Ci sistemammo meglio sulle sedie, la mente disposta a cogliere ogni piccola sfumatura delle strategie che sarebbero seguite.

“Lei è avvantaggiato perché ha competenza di scrittura a livello professionale, ho letto con attenzione l’elenco di opere, saggi, articoli che lei ha redatto durante la sua lunga vita di lavoro. Ora dovrà abbassare la traiettoria di volo e limitarsi a raccontare con semplicità, ma nei minimi particolari, l’esperienza di un amore passato, dal momento della fascinazione fino alla sua conclusione, rispettando scrupolosamente un paio di parametri: che sia avvenuto nel tratto degli ultimi dieci anni, che non si riferisca alla sua attuale consorte.”

Appoggiò la schiena alla poltrona in attesa di una prima reazione che, essendo esperto, sicuramente si aspettava. Ci misi più tempo del previsto a reagire, evidentemente Alzh mi incalzava con uno dei suoi attacchi proditori per afflosciare ogni stimolo e osteggiare il colloquio. Finalmente riuscii a dire:

“Lei dà per scontato che io abbia avuto a un’età venerabile, una, come si dice, botta di vita e abbia stretto una relazione, o che comunque, sia stato coprotagonista di un episodio amoroso avvenuto circa dieci anni fa. Non le pare di esagerare?”

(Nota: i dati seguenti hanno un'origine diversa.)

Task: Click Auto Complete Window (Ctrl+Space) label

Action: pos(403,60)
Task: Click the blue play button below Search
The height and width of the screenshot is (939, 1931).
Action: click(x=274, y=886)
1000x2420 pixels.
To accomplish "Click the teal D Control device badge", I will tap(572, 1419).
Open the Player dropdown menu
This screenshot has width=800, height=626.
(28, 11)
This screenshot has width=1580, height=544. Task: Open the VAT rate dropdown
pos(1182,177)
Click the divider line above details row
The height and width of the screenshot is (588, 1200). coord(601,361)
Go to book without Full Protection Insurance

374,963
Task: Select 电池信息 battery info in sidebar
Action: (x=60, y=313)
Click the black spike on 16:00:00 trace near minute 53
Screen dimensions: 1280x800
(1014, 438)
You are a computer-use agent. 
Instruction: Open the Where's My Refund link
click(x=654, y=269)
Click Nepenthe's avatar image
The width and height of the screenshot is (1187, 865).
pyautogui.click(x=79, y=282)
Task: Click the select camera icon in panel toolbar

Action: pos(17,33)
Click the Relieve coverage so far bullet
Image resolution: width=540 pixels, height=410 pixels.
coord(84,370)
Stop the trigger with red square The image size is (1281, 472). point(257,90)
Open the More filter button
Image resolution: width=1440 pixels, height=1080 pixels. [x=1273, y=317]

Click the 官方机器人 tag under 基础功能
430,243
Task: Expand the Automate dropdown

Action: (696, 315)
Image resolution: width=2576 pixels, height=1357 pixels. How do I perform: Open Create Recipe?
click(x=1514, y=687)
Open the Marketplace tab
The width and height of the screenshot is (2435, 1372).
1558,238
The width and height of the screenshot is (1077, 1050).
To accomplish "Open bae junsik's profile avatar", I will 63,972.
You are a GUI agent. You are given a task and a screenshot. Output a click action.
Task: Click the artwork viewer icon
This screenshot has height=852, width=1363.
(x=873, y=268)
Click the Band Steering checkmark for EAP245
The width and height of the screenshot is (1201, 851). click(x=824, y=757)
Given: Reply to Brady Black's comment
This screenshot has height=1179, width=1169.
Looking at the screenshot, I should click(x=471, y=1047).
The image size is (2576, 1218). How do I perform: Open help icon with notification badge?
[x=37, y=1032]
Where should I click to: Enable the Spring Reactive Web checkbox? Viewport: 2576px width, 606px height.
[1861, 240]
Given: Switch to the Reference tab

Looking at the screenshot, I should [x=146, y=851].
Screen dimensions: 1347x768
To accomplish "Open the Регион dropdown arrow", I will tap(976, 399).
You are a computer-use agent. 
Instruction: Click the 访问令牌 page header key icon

Volevo affermarlo in maniera decisa e scandalizzata, ma avvertii la protesta debole e poco reattiva. Guardai mia figlia e la colsi con la testa bassa e lo sguardo orientato a livello di pavimento, al contrario dell’atteggiamento dell’esperto che mi fissava accigliato. Quasi mi aggredì:

“Ecco, sta sperimentando lei stesso il pericoloso, subdolo comportamento di Alzh che tende alla rimozione dei ricordi migliori, alla cancellazione della memoria più intima e preziosa, utile a edificare un presente corroborante. In questo momento lei sta facendo il gioco di Alzh.”

Ruotai intorno lo sguardo disorientato, lo fissai infine sulla mia figlia prediletta. Le dissi:

“Giovanna…”

“Serena!” interloquì decisa.

Accettai l’invito alla calma, ma non bastava.

“Serena… Fontana di Trevi.”

Partì un gancio dal basso e come da un’emersione subacquea, tra spruzzi di ricordi e frammenti in sequenza, sortì una visione di donna che aveva il profilo di una dea e il corpo di una sirena. Per bizzarra assonanza Serena riemerse dal passato per sostenere con vigore un presente vivido, che si manifestò con barbagli di luce simili a fuochi d’artificio sparati basso: un calcio in culo a Alzh!